Singapore: Oil prices fell below $106 a barrel on Tuesday in Asia - $10 below its close on Friday before the US Labour Day weekend - as investors shifted their focus to slowing global demand after worries about Hurricane Gustav subsided.
Light, sweet crude for October delivery was trading at $106.03 a barrel in electronic trading on the New York Mercantile Exchange midafternoon in Singapore, and at one point dropped as low as $105.46.
On Monday, when US trading was closed for Labour Day, the contract had plunged $4.34 to $111.12 a barrel in late electronic trading. On Friday, the contract settled at $115.46 a barrel.
Traders were relieved that Gustav weakened as it approached the offshore oil rigs and Louisiana refineries, and appeared to have caused less damage than expected in New Orleans and surrounding areas.
But they quickly turned their attention to slowing global economic growth, speculating that will dampen demand for crude oil, even in developing countries such as China and India.
“The market continues to be weighed down by worries of a global economic downturn and slowing oil demand in developing markets,” said Victor Shum, an energy analyst with consultancy Purvin & Gertz in Singapore. “Action by OPEC and supply side concerns should put a backstop to any sharp price drop.”

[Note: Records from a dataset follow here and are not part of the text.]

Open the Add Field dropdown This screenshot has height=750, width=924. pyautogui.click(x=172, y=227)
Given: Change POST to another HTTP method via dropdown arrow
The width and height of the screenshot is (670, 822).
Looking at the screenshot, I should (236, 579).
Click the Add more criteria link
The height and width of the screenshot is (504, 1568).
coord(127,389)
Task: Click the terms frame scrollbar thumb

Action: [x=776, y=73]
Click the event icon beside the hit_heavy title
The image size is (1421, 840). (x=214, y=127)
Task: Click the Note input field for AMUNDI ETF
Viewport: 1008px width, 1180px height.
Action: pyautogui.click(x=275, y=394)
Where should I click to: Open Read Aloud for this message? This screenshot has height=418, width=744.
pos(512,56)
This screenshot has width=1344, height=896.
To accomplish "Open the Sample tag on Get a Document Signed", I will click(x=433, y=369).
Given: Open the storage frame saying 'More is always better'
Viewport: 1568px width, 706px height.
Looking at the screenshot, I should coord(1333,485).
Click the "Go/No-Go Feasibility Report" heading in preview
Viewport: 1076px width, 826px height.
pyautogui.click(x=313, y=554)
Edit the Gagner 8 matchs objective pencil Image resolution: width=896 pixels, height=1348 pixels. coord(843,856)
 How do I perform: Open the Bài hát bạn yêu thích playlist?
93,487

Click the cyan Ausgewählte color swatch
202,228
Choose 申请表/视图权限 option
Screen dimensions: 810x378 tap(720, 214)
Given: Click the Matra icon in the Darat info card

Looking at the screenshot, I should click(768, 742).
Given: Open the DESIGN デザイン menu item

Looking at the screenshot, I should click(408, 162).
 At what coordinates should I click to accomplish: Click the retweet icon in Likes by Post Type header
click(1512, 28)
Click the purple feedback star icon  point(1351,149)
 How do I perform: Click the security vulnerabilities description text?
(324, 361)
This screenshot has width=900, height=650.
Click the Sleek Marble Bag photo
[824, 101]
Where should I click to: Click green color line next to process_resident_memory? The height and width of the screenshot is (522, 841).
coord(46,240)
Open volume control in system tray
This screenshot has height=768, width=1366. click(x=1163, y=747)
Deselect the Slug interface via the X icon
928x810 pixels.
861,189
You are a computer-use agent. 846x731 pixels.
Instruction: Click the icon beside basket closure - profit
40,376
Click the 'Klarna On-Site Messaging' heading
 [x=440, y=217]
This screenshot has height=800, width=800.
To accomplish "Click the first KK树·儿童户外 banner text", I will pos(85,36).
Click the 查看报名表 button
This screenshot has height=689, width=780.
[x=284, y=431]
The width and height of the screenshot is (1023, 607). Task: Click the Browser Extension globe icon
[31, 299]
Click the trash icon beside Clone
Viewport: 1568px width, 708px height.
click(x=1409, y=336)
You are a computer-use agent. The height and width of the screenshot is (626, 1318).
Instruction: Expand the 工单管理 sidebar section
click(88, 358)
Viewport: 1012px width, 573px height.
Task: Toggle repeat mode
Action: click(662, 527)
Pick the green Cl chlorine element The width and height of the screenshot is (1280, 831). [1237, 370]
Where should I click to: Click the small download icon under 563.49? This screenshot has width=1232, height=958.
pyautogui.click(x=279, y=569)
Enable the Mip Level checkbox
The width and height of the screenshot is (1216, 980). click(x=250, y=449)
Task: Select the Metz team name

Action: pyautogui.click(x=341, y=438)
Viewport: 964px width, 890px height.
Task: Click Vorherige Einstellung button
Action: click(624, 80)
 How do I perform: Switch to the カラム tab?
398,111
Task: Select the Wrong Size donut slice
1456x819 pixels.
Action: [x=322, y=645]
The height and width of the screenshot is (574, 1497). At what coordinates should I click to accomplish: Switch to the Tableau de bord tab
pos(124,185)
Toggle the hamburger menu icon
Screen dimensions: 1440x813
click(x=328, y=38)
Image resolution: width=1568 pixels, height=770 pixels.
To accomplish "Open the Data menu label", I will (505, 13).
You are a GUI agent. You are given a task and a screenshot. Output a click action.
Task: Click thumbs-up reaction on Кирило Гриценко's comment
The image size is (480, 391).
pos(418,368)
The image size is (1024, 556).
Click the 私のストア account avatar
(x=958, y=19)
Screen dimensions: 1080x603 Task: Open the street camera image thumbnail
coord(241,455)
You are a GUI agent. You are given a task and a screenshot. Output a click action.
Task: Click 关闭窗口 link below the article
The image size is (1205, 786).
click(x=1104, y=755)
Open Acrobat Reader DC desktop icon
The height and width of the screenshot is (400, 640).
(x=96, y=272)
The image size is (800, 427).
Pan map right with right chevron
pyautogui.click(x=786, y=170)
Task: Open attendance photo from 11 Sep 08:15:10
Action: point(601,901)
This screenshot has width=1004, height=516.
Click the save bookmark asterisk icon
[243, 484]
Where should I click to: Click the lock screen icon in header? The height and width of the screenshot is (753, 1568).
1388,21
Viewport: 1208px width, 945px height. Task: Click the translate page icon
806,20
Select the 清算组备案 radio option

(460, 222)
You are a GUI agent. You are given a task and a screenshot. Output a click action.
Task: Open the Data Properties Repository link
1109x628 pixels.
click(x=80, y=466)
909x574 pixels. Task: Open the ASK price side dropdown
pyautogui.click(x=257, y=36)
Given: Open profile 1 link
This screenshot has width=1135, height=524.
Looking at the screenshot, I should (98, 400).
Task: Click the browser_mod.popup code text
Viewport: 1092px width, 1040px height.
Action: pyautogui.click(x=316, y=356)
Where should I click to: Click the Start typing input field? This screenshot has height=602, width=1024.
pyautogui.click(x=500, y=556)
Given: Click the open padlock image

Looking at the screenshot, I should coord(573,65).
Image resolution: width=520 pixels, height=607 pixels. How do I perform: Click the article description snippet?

The Organization of Petroleum Exporting Countries is scheduled to meet on September 9 and has indicated it may take action to defend the $100 a barrel level.
There was some disruption to oil supplies as oil companies shut down production and evacuated facilities ahead of Gustav.
Altogether, about 2.4 million barrels of refining capacity had been halted, roughly 15 % of the US total, according to figures from Platts, the energy information arm of McGraw-Hill Cos. The Gulf Coast is home to nearly half of the nation’s refining capacity.
It could be a day or more before oil and natural gas companies can assess the damage to their drilling and refining installations.
Louisiana Gov Bobby Jindal said as much as 20% of oil and gas production that was stopped because of Gustav could be restored by this weekend, stressing that it was a rough estimate.
Traders are also keeping an eye on other storms brewing in the region.
Hurricane Hanna was predicted to come ashore in Georgia and South Carolina late in the week, and Tropical Storm Ike formed late on Monday in the Atlantic Ocean and may become a hurricane in the next 36 hours as it approached the Bahamas.
In other Nymex trading, heating oil futures fell 15.44 cents to $3.0375 a gallon, while gasoline prices lost 16.92 cents to $2.685 a gallon. Natural gas for October delivery fell 47.3 cents to $7.472 per 1,000 cubic feet.
In London, October Brent crude was trading at $105.54 a barrel on the ICE Futures exchange.